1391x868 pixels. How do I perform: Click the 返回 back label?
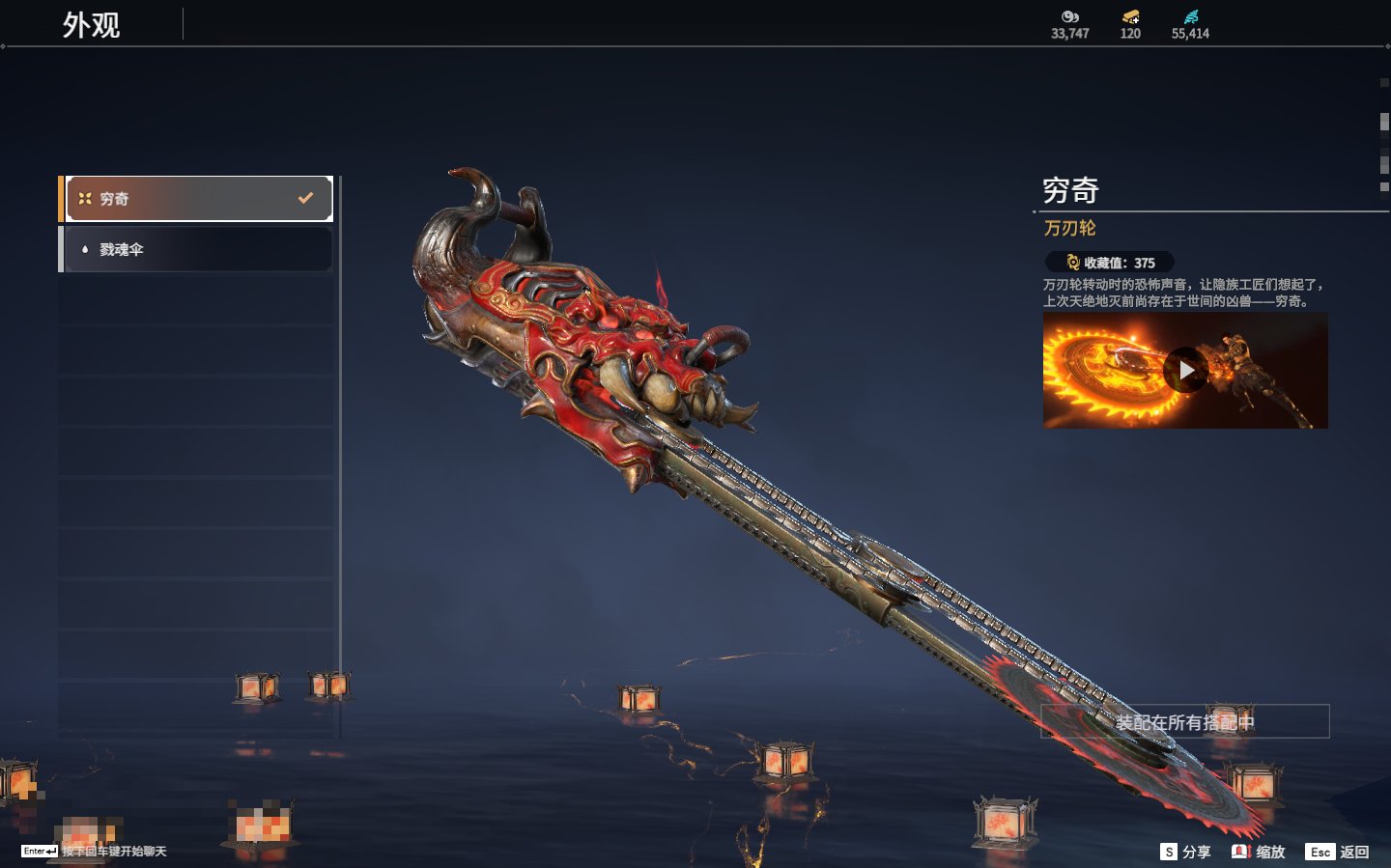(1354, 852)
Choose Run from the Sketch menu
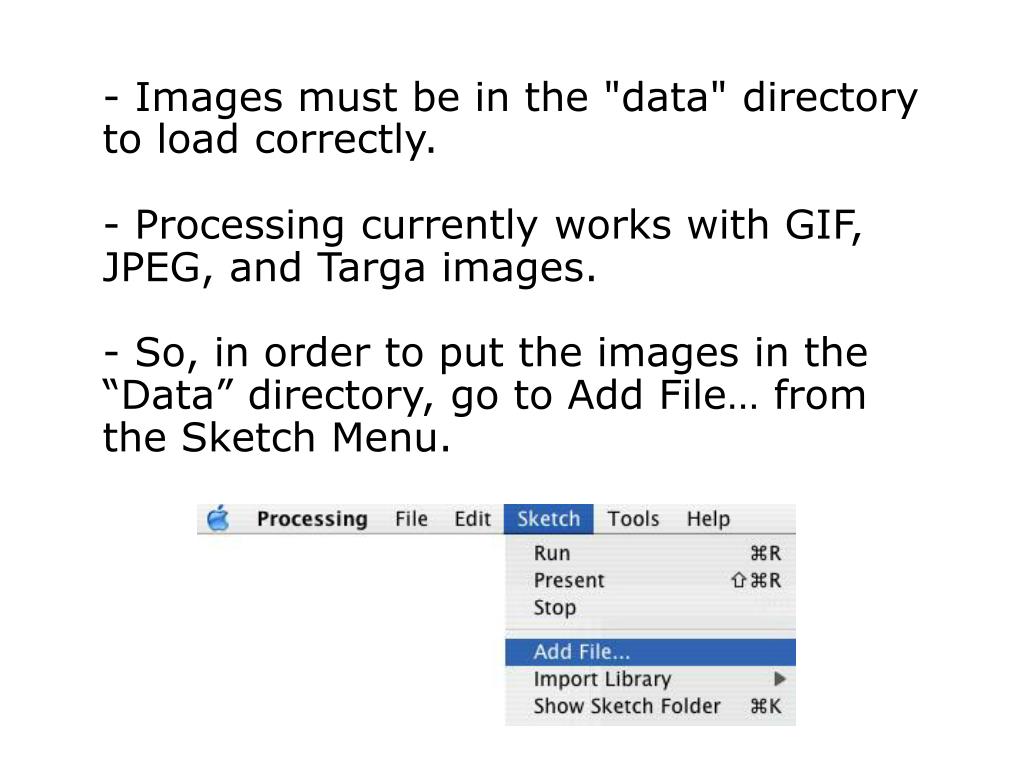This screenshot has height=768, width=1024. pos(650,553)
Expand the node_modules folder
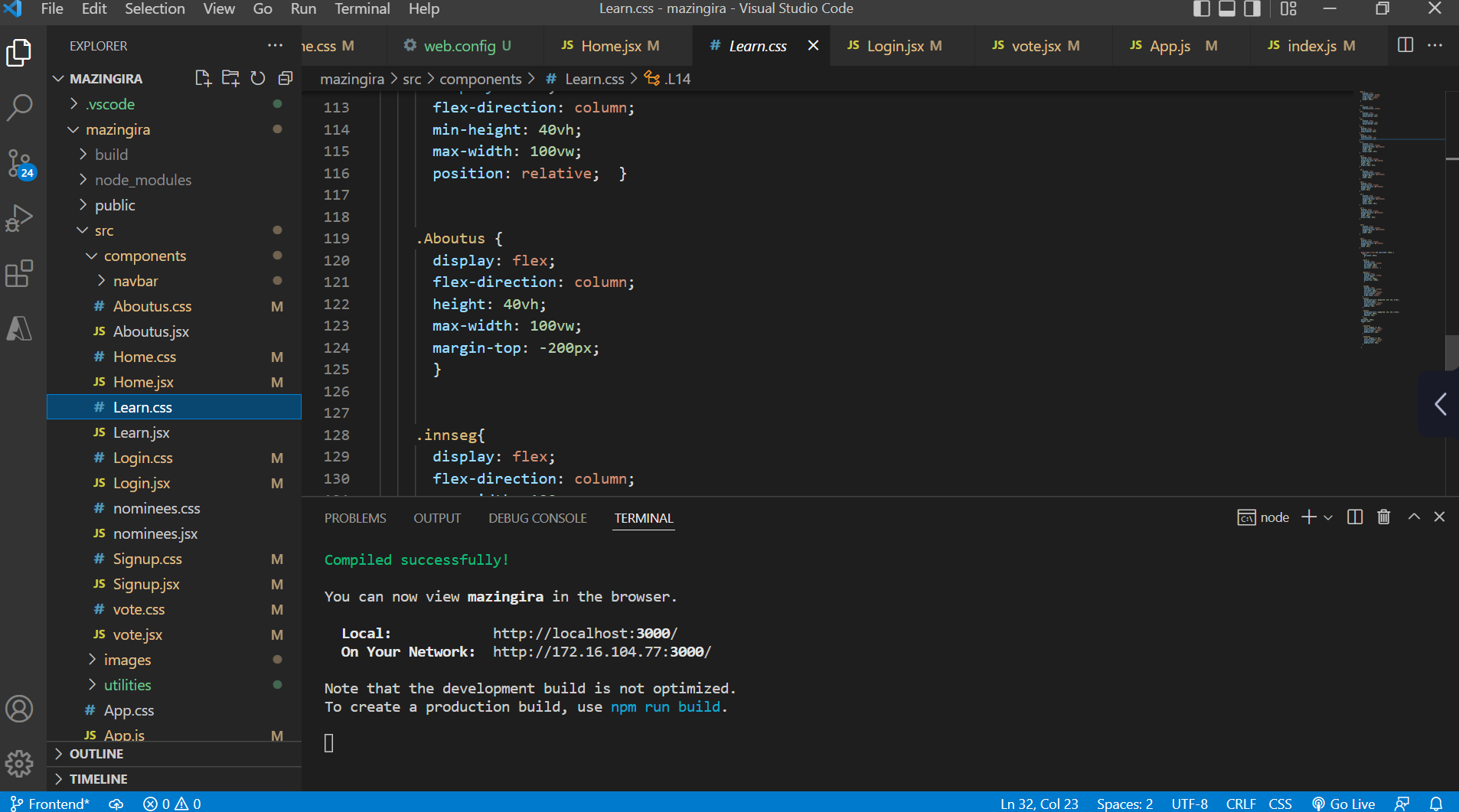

■ ■ ■ ■

Your objective — Each line of the listing above must be given again exactly; the pictures are to be left out.

Answer to the exercise —
1391x868 pixels. How do I perform: Click the 返回 back label?
(1354, 852)
Choose Run from the Sketch menu
This screenshot has height=768, width=1024. pos(650,553)
Expand the node_modules folder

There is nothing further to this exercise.